LA OBRA
El homenaje a sus cinco lustros es además homenaje al oficio de cómico, con la mirada puesta en la revista pobretona, en el cabaret. Llega el público al teatro a ver el Teatro Cubano de Revista y en apariencia la función está terminando, ha habido un error en la hora. No todo el mundo se lo toma a bien, y empiezan las dudas. Se ve el colofón y las apoteosis del final convencional, pero el enredo empieza en ese momento. La compañía desmonta su tinglado con el público en el patio de butacas. Lo que sucede a partir de ahí es literalmente la deconstrucción de un espectáculo no ya desde el punto de vista escénico, que lo es, sino desde lo social y humano: los tipos, las actitudes, los encuentros y desencuentros, los tics El relato va dando paso a cada uno de los estamentos del gremio, los que se ven y los que no, como un monumento vivo lleno de gracia que La Cubana borda a su modo.

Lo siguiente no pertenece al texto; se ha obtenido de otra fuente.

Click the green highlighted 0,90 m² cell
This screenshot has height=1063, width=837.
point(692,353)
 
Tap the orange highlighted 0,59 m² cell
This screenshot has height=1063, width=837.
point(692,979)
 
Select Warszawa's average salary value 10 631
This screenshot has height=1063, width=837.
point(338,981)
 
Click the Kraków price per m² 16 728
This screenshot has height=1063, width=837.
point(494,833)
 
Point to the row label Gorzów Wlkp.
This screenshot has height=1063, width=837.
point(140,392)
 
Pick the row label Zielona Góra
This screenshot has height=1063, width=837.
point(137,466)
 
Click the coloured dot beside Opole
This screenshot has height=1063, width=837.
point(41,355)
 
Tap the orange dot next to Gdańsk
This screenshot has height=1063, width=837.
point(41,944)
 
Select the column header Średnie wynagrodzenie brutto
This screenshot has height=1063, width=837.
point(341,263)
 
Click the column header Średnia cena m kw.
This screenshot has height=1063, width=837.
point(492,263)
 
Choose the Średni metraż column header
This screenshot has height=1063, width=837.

Es un trabajo satírico muy divertido, muy de fiesta. Y hace lo que se hace en el music-hall, canto y baile, junto a pasajes hablados. Lo ordenan de otro modo, una primera mitad musical que finge el final del espectáculo ful, casi de Bodega Bohemia, y la parte hablada luego. Un desvelamiento de la cara oculta del teatro y sus gentes.